Section 2. Power of Directors. Subject to the right of shareholders as
provided in Section 1 of this Article to adopt, amend or repeal Bylaws, Bylaws
may be adopted, amended or repealed by the Board of Directors as provided or
permitted by law.
ARTICLE X
EMERGENCY
Section 1. "Emergency" as used in this Article means disorder,
disturbance or damage caused by war, enemy attack, other warlike acts or by
catastrophe, disaster or other similar emergency condition, which prevents the
conduct and management of the affairs and business of the Company by the Board
of Directors and officers in the manner provided for in other Articles of these
Bylaws. The powers and duties conferred and imposed by this Article, and any
resolutions adopted pursuant hereto, shall be effective only during an
emergency. This Article may be implemented from time to time by resolutions
adopted by the Board of Directors before or during an emergency, or during an
emergency by the emergency Board of Directors constituted and then acting
pursuant hereto. An emergency, once commenced, shall be deemed to continue until
terminated by resolutions adopted for that purpose by the Board of Directors.

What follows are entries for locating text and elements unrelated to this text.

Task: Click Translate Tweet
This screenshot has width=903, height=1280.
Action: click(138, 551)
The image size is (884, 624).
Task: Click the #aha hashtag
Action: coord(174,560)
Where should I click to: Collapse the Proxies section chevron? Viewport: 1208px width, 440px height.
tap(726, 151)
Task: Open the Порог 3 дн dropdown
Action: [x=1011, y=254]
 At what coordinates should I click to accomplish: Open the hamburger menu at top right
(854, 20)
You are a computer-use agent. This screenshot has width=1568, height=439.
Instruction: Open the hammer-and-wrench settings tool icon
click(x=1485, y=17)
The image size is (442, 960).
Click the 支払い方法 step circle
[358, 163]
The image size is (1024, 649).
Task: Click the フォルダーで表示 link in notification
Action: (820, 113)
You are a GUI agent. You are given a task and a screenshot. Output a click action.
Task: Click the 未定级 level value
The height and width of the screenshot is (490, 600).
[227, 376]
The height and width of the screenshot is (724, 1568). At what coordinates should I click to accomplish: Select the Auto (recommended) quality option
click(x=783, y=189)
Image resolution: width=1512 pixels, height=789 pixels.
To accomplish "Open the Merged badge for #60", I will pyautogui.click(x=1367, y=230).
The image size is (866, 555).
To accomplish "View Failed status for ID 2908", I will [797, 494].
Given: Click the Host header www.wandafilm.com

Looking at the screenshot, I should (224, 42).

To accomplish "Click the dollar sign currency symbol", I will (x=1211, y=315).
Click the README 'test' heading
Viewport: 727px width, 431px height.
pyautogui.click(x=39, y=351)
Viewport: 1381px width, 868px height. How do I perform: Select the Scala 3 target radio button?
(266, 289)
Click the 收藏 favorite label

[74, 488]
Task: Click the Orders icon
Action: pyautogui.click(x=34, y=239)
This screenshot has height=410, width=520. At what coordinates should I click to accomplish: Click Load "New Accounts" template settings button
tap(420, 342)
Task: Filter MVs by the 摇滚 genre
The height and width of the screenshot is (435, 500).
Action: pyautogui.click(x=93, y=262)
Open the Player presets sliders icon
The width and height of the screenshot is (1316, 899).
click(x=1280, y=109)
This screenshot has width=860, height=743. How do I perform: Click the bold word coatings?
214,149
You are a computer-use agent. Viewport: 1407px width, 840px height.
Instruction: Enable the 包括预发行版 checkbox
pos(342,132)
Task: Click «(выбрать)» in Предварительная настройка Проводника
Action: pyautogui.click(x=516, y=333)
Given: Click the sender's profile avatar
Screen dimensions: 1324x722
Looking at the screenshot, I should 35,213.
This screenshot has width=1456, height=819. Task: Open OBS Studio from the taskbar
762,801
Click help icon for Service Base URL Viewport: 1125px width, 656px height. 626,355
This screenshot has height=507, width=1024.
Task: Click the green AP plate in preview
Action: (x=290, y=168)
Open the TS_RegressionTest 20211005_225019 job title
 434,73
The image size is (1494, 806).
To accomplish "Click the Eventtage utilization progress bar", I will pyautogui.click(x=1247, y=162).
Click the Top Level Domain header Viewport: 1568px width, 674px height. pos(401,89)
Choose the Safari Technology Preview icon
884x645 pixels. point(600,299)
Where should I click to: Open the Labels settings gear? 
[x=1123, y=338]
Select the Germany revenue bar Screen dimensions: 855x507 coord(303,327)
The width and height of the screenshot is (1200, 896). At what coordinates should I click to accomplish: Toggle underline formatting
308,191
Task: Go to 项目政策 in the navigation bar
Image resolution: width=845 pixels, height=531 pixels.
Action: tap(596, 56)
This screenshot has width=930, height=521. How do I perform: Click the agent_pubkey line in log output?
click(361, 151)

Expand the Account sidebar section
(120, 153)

Section 2. If, during any emergency, a quorum of the Board of Directors
is not available to serve, then, in the following order of priority, any
available director and as many other Vice Presidents (or, in case of their
inability, any other officers), in order of seniority, as may be necessary from
time to time to constitute a total of two emergency directors, shall be and
constitute the Board of Directors, and as such shall have and exercise the
fullest power of the Board of Directors for the conduct and management of the
affairs and business of the Company permitted by law, provided that such
emergency Board of Directors as so constituted shall comply to the extent
practicable under the circumstances with the provisions of ARTICLE III of these
Bylaws relating to annual and special meetings of shareholders. Any two of such
emergency directors shall constitute a quorum.
Section 3. During any emergency, the officers and employees of the
Company shall continue, so far as possible, to conduct the Company's affairs and
business under the guidance of the Board of Directors acting pursuant to this
Article and in accordance with known orders of governmental authorities.